第34章 緊急事態、柱合会議
杏「むぅ。何故止める。おかしな事をするつもりは無かったぞ。」
桜は杏寿郎に言葉を返すより前に周りの目が自分等に向いている事を確認すると真っ赤になって眉尻を下げに下げ、泣きそうな顔になる。
「杏寿郎さん……もう…このまま暫く動かないで………。」
その懇願するような声に杏寿郎は一度首を傾げたが、すぐ素直に頷くと腕を組んで目を瞑った。
一方、一連の流れを見ていた蜜璃は嬉しそうな小さな悲鳴を上げる。
蜜「伊黒さん、しのぶちゃん!私、し…煉獄さんのあんな顔初めて見たわ…!!それに桜ちゃんが人の姿になるなんて!とっても可愛いわ!!」
小「……俺も…煉獄のあのような表情は初めて見た。」
そう驚く二人の横でしのぶは酷く動揺したように目を大きくさせて瞳を揺らしていたが、赤く余裕のない桜の表情を見ると何も言わずに眉尻を下げ 柔らかく微笑んだ。

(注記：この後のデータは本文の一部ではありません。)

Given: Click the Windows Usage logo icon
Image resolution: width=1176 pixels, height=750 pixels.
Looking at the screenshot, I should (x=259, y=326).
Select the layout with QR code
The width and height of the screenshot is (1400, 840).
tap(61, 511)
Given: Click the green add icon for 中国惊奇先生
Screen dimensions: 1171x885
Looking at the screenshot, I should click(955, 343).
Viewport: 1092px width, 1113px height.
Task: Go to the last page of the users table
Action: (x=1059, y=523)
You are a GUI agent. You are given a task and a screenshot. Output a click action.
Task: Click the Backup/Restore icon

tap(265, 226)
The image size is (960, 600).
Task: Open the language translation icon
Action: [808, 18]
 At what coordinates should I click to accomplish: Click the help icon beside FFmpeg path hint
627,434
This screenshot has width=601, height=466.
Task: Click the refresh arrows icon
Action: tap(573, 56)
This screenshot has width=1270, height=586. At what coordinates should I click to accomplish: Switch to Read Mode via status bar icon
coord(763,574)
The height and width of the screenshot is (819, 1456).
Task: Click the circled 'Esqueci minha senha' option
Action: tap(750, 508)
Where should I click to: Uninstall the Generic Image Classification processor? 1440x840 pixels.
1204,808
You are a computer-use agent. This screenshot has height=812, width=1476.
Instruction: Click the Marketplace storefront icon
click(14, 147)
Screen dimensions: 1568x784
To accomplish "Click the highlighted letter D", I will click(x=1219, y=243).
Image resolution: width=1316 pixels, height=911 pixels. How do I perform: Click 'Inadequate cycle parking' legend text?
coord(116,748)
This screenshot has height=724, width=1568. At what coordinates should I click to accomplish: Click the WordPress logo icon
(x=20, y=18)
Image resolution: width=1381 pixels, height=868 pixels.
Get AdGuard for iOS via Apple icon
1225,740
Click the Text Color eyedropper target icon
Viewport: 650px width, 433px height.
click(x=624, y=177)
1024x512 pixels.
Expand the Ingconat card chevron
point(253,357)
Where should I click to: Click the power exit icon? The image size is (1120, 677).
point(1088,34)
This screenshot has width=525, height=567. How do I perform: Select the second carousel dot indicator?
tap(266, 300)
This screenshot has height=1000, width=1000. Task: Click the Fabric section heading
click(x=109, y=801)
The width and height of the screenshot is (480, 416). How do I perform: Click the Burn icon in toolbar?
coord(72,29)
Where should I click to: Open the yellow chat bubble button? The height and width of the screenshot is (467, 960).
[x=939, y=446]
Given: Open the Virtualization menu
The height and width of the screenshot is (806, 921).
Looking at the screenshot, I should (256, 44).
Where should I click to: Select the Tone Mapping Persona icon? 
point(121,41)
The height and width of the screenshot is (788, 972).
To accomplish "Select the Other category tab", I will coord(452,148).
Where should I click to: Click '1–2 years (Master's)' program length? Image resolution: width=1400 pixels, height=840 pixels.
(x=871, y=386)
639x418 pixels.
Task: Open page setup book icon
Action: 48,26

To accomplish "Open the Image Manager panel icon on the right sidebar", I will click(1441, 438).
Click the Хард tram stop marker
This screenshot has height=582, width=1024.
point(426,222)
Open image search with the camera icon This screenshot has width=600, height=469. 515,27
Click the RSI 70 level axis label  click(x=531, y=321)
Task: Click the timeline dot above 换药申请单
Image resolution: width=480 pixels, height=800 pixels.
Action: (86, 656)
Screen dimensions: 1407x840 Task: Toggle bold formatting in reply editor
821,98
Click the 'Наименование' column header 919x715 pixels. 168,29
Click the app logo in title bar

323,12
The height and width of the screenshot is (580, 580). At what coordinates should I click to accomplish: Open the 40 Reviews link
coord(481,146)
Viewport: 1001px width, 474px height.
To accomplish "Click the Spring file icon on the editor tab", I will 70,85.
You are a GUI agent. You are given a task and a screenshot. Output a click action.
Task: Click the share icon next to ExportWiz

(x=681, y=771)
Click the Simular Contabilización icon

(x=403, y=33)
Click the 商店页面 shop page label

杏寿郎達の様子をずっと近くで見ていた無一郎は再びぼーっとした様子に戻ってしまって空を見上げ、天元は楽しそうな笑みを浮かべながら杏寿郎の顔を覆う桜の手首を掴んだ。
「わ、ぅ……、」
自身より五十センチも大きい大男に呆気に取られ言葉を失う桜の顎を天元はもう片方の手で掴み、興味深そうにじっくりと眺める。
桜は天元の手から逃れるように慌てて顔を背けて杏寿郎を見たが、当の杏寿郎は桜のお願いを忠実に守って目を瞑ったまま腕を組んでいた。